Data Transformation: Retrieved data, which can be in multiple formats like PDFs or Excel files, is transformed into structured data. By adopting a single-table representation, Drama addresses the challenges of dealing with heterogeneity in data sources, a step that existing systems often overlook.
Data Analysis: The analyze function abstracts answering a query over a structured table as semantic query parsing, adaptable to various programming languages or frameworks. This stage enhances analytic reasoning over transformed data, a capability absent in text generation-focused systems.
Figure 1: Overview of the Drama paradigm. Here we present two examples: (left) user query as a question ( $Q_1$ ), and (right) user query as a claim to be verified ( $Q_2$ ).

DramaBench: Testing the Paradigm

DramaBench is introduced as a novel benchmark for evaluating the Drama paradigm. It includes two categories of tasks: claim verification and question answering, each involving real-world data collection and analysis:

Claim Verification: Tasks involve retrieving and analyzing data to determine the truthfulness of claims, enhancing the evaluation of fact-checking capabilities beyond simple information extraction.
Question Answering: These tasks require precise answers derived from structured data, demanding more complex reasoning than typical text-based QA systems.
Figure 2: Overview of each DramaBench task.
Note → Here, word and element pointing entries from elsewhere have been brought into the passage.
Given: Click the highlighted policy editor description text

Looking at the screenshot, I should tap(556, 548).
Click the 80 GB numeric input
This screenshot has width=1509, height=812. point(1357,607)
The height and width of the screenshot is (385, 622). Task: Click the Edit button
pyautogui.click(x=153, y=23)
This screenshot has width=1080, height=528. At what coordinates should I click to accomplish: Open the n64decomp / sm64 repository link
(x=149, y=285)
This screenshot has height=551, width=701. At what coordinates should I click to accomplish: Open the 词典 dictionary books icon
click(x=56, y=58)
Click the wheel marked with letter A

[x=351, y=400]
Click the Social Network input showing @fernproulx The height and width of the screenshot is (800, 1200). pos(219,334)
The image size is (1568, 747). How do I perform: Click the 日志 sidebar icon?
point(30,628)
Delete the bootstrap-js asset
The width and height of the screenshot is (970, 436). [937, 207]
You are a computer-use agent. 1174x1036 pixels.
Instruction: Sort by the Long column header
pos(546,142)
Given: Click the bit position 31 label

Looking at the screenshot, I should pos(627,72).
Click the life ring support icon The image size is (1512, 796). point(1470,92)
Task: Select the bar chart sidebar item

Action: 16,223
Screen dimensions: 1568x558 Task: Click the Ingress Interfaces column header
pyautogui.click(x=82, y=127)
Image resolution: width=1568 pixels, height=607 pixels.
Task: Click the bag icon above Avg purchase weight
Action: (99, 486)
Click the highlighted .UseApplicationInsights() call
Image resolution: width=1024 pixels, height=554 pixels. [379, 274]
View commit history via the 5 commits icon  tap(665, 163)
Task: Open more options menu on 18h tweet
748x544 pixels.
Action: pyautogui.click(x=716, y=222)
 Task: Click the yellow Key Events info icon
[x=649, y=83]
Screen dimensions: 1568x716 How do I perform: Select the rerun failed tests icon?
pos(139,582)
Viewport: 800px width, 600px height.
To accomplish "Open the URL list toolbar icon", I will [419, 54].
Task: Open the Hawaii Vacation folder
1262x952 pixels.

Given a user query, the agent is tasked with collecting, structuring, and analyzing data from open domains to generate an answer.

DramaBot: Implementation Details

DramaBot operationalizes Drama by coordinating the efforts of various sub-agents:

Web Browser: A sophisticated browsing agent capable of retrieving data by interacting with real-world websites. This component performs actions beyond standard web scraping tactics, including direct file downloads and careful navigation through web content.
Data Transformer: The data transformation process is guided by a dynamic table aggregation function capable of handling diverse data formats and linking them in a structured manner tailored to the user query.
Web Augmenter: Complements the web browser with large-scale data collection capabilities, using tools like the OpenAI search tool to fill gaps left by traditional browsing.
Figure 3: Overview of DramaBot.

Evaluation and Results

DramaBot achieves notable success on DramaBench, achieving 86.5% accuracy at a cost of \$0.05 per task, outperforming all tested baseline agents in both accuracy and API cost efficiency. This showcases DramaBot's effectiveness in dynamically assimilating large datasets and performing precise analytic reasoning:

Accuracy: DramaBot consistently grounds its outputs in data retrieval and structured analysis, demonstrating strong analytical capabilities even in complex question answering tasks.
Data and Code Quality: DramaBot's robust performance in generating data and executing code underscores its comprehensive approach to data science.
Figure 4: The overall accuracy (\%) of different agents across time. Each labeled time point marks the start of a three-month period.

Conclusion

The introduction of Drama as an end-to-end paradigm in data science addresses significant deficiencies in existing methodologies, primarily around integrating open-domain data retrieval with structured analytic reasoning. DramaBot's successful deployment on DramaBench illustrates the paradigm's effectiveness, highlighting its potential for real-world applications where dynamic data collection and complex analysis are essential. The paper's contributions pave the way for future developments in AI systems capable of performing comprehensive data-driven queries autonomously.